Stored items
Start of Block

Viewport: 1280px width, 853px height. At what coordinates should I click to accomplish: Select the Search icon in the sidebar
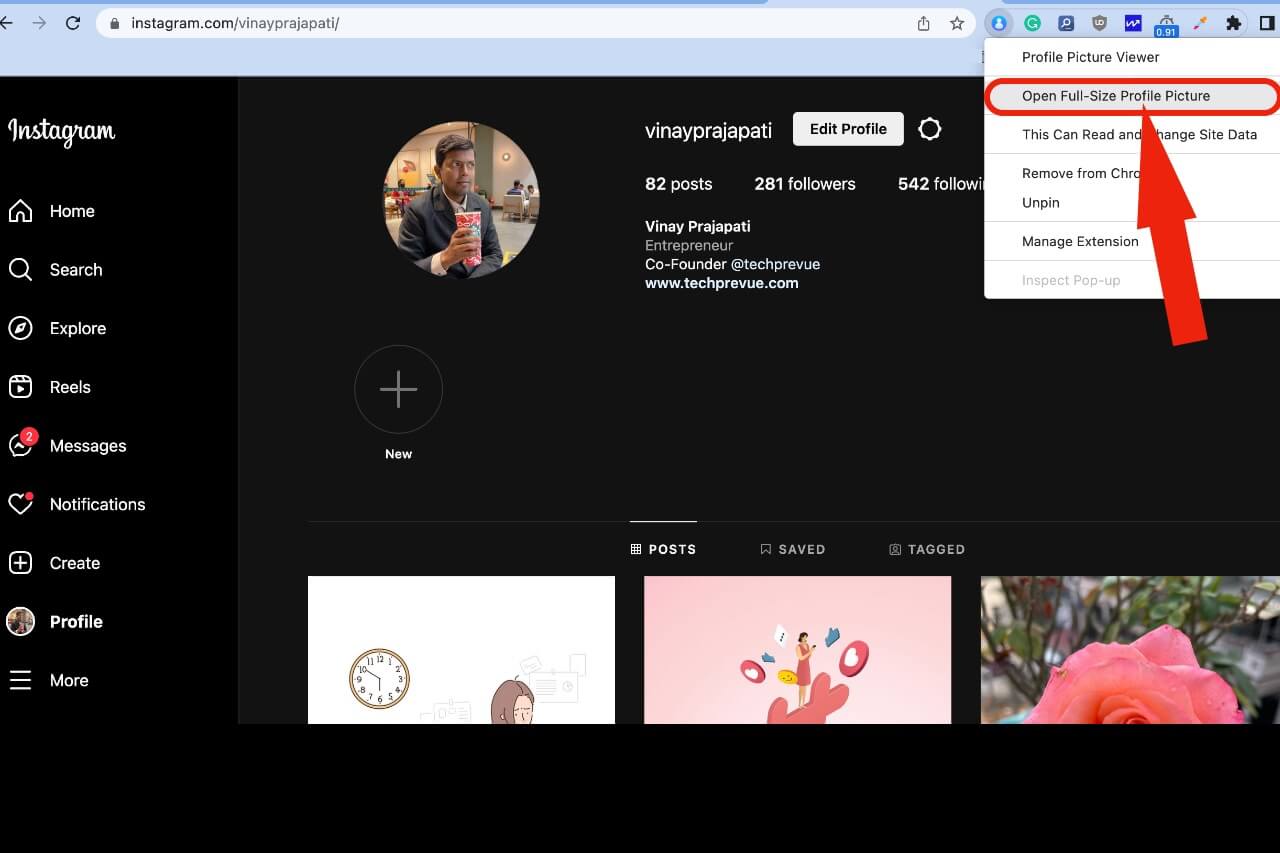(x=21, y=270)
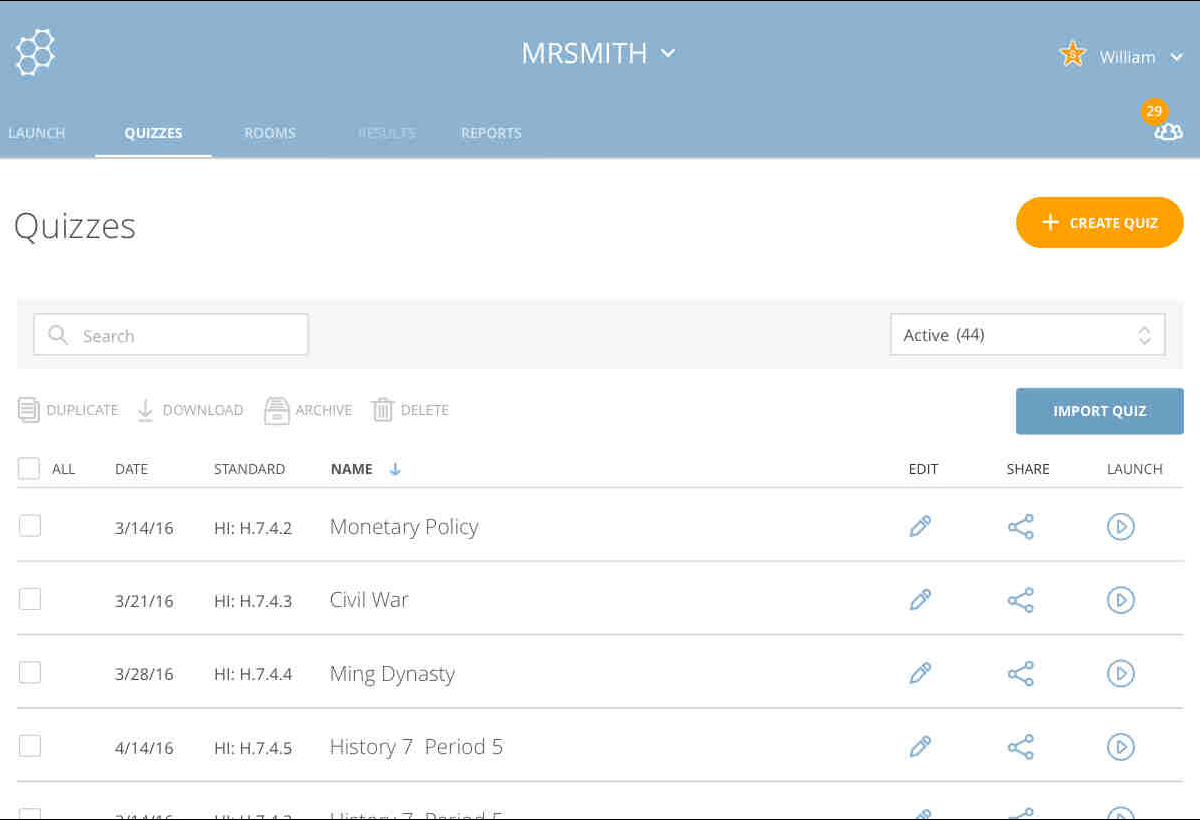Edit the Monetary Policy quiz
This screenshot has height=820, width=1200.
pos(920,526)
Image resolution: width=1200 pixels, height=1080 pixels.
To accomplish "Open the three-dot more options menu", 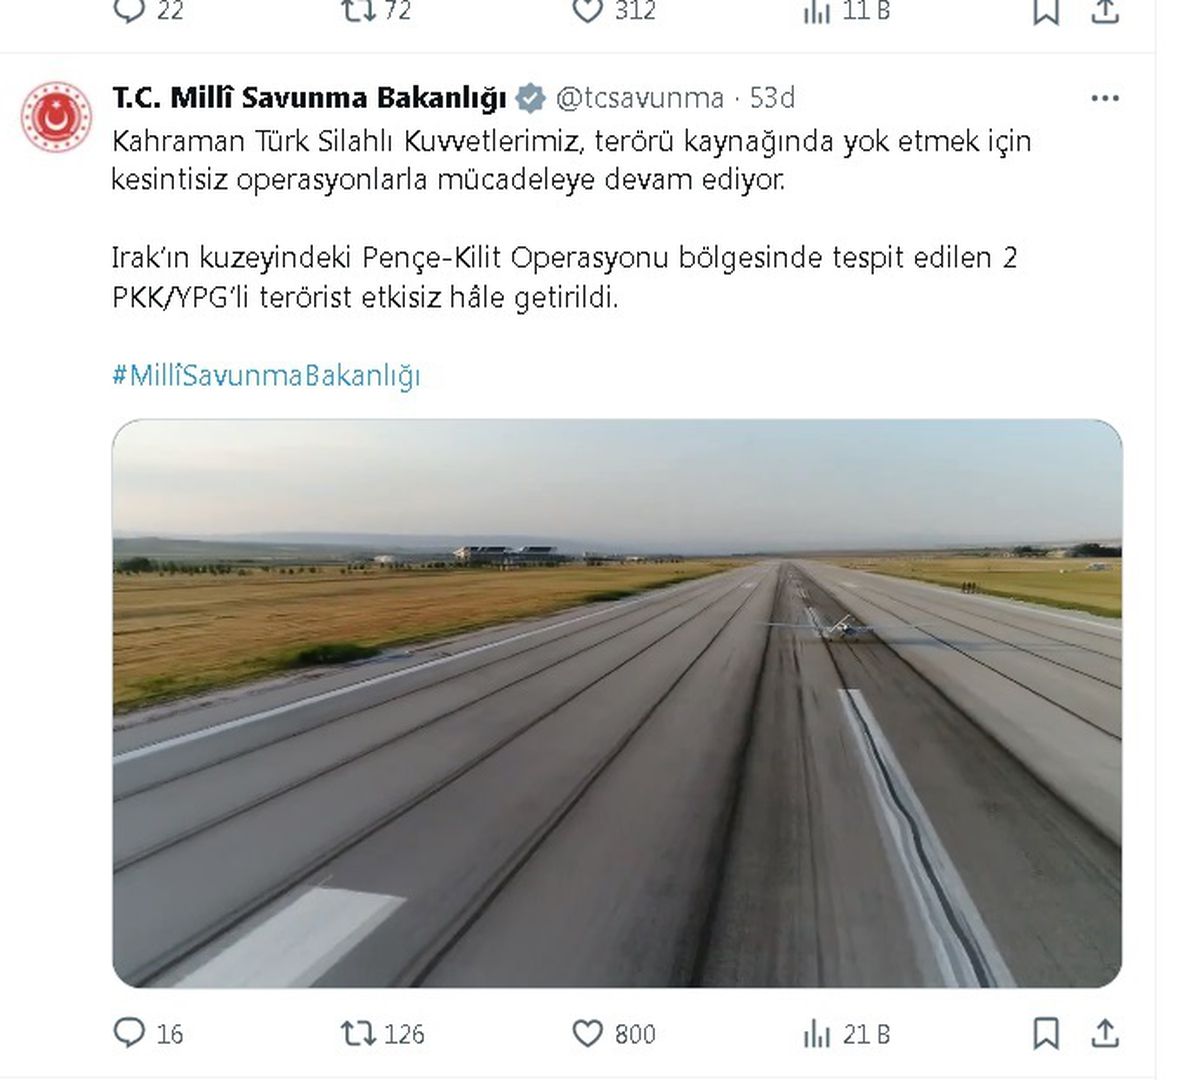I will (x=1105, y=98).
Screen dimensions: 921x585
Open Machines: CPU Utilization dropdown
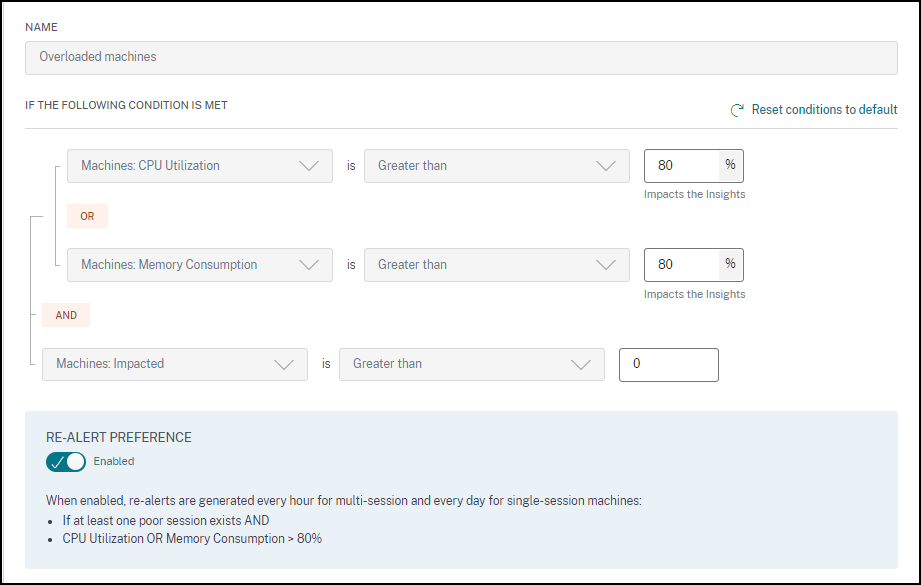199,166
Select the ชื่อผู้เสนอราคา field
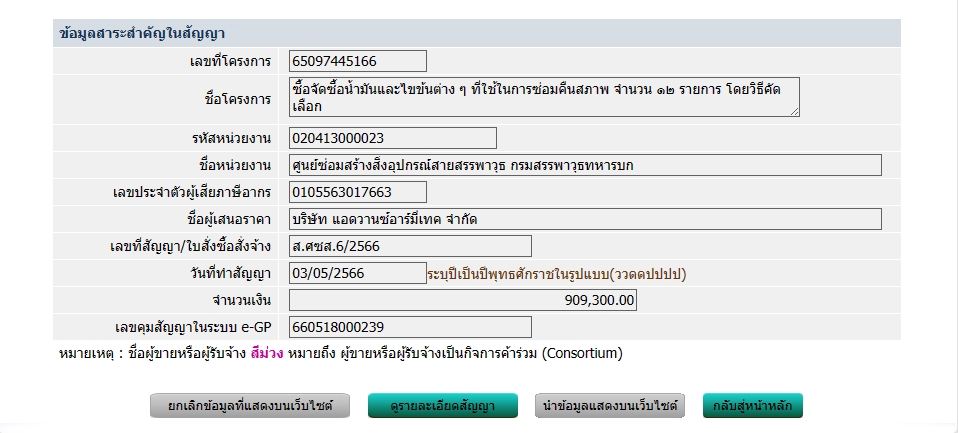This screenshot has width=958, height=433. [584, 219]

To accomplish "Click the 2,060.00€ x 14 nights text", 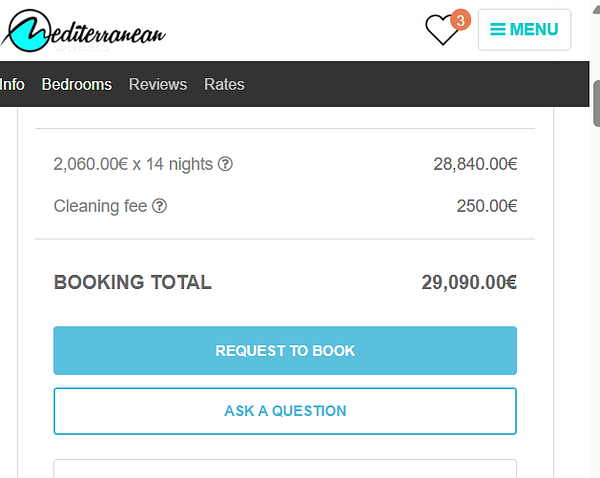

End of Block

### WHAT YOU HAVE TO DO
Take the records above from the line with "Open Machines: CPU Utilization dropdown" down to their last line and please copy those lines exactly, without the pictures.

### OUTPUT OF THE TASK
Open Machines: CPU Utilization dropdown
199,166
Select the ชื่อผู้เสนอราคา field
This screenshot has width=958, height=433. [584, 219]

To accomplish "Click the 2,060.00€ x 14 nights text", 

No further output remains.